Mi papá abraza los árboles y tiene uno preferido, un roble gigante que visita cada vez que quiere recargar energía. Se cree dueño de las estrellas (de hecho nos regaló las tres Marías, una para cada hija), se burla del tiempo, tiene 78 años, pero un espíritu joven, alegre y optimista. Tiene un genio no siempre fácil, pero una memoria frágil y un corazón poco rencoroso. Unos ojos profundos y buenos.
Nuestra historia comenzó hace 36 años atrás, cuando fue padre por primera vez. Él era camionero y el amor fue a primera vista. Puso una silla de bebé en su camión y me hizo un espacio en su vida. A medida que fui creciendo, aumentaron las copilotos en su cabina. Éramos tres niñas muy seguidas que no parábamos de hablar al mismo tiempo, de llorar, de reír y pelear, todo arriba del camión.
La concentración y organización no siempre era lo suyo. Recuerdo cuando se olvidó de ir por mí al jardín infantil o cuando mi hermana lo acompañó a trabajar en el camión y a medio camino se acordó que tenía un ensayo en su colegio. Mi papá la subió al primer bus de regreso a casa, pero iba a Valdivia, y mi hermana de 6 años llamó a la casa para avisar que se había subido al bus equivocado, pero que no nos preocupáramos, ya que como tenía dinero y sabía leer, esta vez se iba a subir al bus correcto.

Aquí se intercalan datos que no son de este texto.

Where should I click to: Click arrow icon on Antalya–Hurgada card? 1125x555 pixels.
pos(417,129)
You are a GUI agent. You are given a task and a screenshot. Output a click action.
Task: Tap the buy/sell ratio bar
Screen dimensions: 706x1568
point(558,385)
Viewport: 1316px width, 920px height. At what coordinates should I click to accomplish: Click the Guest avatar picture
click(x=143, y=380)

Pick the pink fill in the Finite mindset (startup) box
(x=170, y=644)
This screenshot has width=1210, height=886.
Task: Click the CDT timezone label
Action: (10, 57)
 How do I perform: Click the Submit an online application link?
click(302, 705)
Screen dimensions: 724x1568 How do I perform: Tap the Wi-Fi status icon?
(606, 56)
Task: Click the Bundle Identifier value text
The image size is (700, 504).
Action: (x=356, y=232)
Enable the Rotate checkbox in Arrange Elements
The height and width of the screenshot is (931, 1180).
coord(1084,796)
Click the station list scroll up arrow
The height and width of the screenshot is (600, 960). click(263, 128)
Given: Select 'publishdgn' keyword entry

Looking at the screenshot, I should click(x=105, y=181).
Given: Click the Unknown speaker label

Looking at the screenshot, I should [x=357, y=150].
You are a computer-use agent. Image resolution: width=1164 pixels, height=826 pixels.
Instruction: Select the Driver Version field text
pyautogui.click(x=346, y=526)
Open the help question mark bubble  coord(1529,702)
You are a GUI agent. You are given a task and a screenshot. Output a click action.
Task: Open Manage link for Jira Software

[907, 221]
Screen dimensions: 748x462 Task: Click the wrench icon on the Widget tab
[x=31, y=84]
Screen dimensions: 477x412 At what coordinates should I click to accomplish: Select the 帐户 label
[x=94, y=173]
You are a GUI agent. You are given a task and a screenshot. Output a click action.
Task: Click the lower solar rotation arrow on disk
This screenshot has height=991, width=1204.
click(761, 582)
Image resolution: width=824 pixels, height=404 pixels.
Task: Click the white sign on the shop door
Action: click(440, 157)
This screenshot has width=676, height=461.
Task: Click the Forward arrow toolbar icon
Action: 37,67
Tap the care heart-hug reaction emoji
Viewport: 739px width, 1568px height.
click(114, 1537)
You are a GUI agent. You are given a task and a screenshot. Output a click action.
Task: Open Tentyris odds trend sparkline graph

También recuerdo nuestras aventuras y como él nos ayudaba a buscar el cerro más alto para que mis hermanas y yo rodáramos a toda velocidad cuesta abajo. O cuando una vez en pleno invierno nos dieron ganas de chapotear en el agua y no teníamos toalla, menos traje de baño. Lejos de prohibirnos, nos alentaba a todas nuestras locuras, que hoy son los mejores recuerdos.
Pasamos días muy buenos y otros que quisiéramos que nunca hubieran ocurrido, como la mañana en que mi abuelita, que vivía con nosotros, se desorientó y tuvieron que ayudarle para llegar a casa. Lo que vino después fueron visitas a doctores y finalmente un diagnóstico que prácticamente era una amarga sentencia llamada "Alzheimer". Mi mamá tuvo que asumir esa tarea titánica.
Por primera vez tuvimos que compartir a mi mamá, se le sumaba una hija de casi 80 años que olvidaba como vestirse, bañarse, comer y finalmente hablar. No había descanso y era un trabajo de 24 horas. Por eso, dejamos de tener a nuestra mamá completamente para nosotras, ya no podía ir por nosotros al colegio, participar de los actos escolares o simplemente ir con nosotras al parque. La vi llorar muchas veces y para contenerme inventaba que "no se sentía bien". Yo lo entendía todo, pero decía poco, solo respondía abrazándola y besándola infinitamente, espero eso aliviara un poco sus heridas y cansancio.
La ayuda vino paulatinamente y fue de mi papá quien se daba cuanta del desgaste físico y psicológico de mi mamá. Por eso tuvo que dejar de ser ese cuarto hijo, que jugaba y hacía poco en la casa. Tuvo que aprender a cocinar, a planchar. También vestir, bañar y alimentar niñas. Pero lo que nunca pudo aprender, fue resignarse a la enfermedad de mi abuela, a quien sacaba caminar a diario, y la subía en brazos al camión y se estacionaba para que viera gente pasear. Creo que siempre soñó con que un día despertaría de ese sueño involuntario y quizás se acordaría de su nombre.
Esa incondicionalidad la sigo viendo hasta el día de hoy, y no termina de sorprenderme. Sé que si tenemos un problema él estará a la hora que sea y en el lugar que sea. Sé que odiará a muerte a quien nos lastime, que está orgulloso de cada una de nosotras y que presumirá más de la cuenta con sus amigos.
También quiero que sepa que un amor como el nuestro no se encuentra fácilmente y que lo llevo cada día en mi corazón, hasta la eternidad. Gracias papá por enseñarme con tu ejemplo cómo ser una mejor mamá, porque de eso sí que sabes.
Beatriz Rodríguez (36 años) es hija de Hugo y Dina. Escribe cuentos para niños, es mamá de Isa y Arturo, esposa de Jorge. Le gusta leer, pintar, la naturaleza y el sonido de la lluvia.